Yassir Raad

Personal information
- Full name: Yassir Raad Mohammed
- Date of birth: 25 June 1983 (age 43)
- Place of birth: Iraq
- Height: 1.76 m (5 ft 9 in)
- Position: Defender

Team information
- Current team: Sulaymaniya FC
- Number: 13

Youth career
- Al-Istiqlal
- Al-Shorta

Senior career*
- Years: Team / Apps / (Gls)
- 2001–2002: Al-Istiqlal
- 2002–2005: Al-Shorta
- 2005–2006: Al-Zawraa
- 2006–2010: Arbil FC
- 2010–2011: Duhok FC
- 2011–2012: Zakho FC / 2 / (1)
- 2012–2013: Al Naft
- 2013: Sulaymaniya FC
- 2013–2020: Naft Maysan FC

International career^{‡}
- 2002–2010: Iraq / 29 / (0)

= Yassir Raad =

Iraqi footballer

Yassir Raad Mohammed (يَاسِر رَعْد مُحَمَّد; born 25 June 1983 in Iraq) is an Iraqi defender who plays for Sulaymaniya FC.

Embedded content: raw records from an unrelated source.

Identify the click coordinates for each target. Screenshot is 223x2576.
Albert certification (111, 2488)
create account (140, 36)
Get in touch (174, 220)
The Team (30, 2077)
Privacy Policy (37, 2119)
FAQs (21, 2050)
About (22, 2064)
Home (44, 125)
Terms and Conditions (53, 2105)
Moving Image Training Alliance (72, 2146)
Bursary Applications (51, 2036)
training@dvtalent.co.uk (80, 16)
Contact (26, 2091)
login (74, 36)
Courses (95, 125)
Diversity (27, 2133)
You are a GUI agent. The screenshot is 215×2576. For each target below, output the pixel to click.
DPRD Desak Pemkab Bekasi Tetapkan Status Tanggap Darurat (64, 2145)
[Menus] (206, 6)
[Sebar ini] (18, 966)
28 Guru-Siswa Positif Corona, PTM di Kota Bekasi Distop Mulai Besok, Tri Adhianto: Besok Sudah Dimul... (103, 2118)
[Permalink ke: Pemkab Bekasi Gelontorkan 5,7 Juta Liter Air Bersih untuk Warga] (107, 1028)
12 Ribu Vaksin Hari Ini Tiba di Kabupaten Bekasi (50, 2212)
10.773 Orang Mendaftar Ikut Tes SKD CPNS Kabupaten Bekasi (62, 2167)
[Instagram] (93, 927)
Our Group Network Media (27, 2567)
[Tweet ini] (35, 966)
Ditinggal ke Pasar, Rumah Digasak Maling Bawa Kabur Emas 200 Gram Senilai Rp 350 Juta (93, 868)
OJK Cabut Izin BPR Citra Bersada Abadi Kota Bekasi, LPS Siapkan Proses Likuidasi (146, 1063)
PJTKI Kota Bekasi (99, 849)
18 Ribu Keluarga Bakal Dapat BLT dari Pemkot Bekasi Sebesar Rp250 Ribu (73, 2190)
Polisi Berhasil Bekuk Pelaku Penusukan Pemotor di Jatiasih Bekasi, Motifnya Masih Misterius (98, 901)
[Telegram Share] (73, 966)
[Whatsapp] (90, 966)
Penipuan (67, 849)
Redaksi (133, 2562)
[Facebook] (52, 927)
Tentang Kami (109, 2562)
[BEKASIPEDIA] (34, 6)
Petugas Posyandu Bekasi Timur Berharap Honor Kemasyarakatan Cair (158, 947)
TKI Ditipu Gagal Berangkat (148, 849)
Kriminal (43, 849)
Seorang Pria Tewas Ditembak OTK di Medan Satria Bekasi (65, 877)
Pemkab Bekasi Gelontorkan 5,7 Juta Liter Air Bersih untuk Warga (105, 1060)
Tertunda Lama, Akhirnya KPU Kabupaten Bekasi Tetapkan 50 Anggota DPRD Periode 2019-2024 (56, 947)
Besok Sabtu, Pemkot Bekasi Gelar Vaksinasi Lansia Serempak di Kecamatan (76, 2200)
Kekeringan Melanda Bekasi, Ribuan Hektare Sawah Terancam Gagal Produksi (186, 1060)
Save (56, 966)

The left-side Al-Zawraa player is capable of playing in defence, as well as midfield. Yassir has been one of the Iraqi league's top defenders for the past four years, having played for Al-Defaa Al-Jawiya (now Al-Istiqlal), Al-Shorta, Al-Zawraa and now Arbil FC. He was first selected for the Olympic team by Wathik Naji in October, 2002. The former Iraqi national coach picked a squad of twenty-four players from a list of 217 players; A month later, German coach Bernd Stange took over the team and Yassir made his international debut for Iraq in the 2-2 draw with Bahrain in Doha. At the end of the war, Yassir played at the 2003 Arab Club Championship in Cairo, where he played against Kuwait SC, Al-Jaish and Zamalek, which would be one of his last appearances for the Police Club before he moved to Al-Zawraa. He was recalled by coach Adnan Hamad and played a part in the side’s 5-1 demolition of Al-Nasr at the Emir Abdullah Al-Faisal Cup in Abha; the team reached went all the way to the final where they beat Morocco 1-0. He was used sparely by coach Hamad making only two appearances in the qualifiers for the 2004 Summer Olympics in Athens, as well as giving him a starting place in the friendly against South Korea in Seoul in April.

== Honours ==

=== Country ===
- 2005 West Asian Games Gold medallist.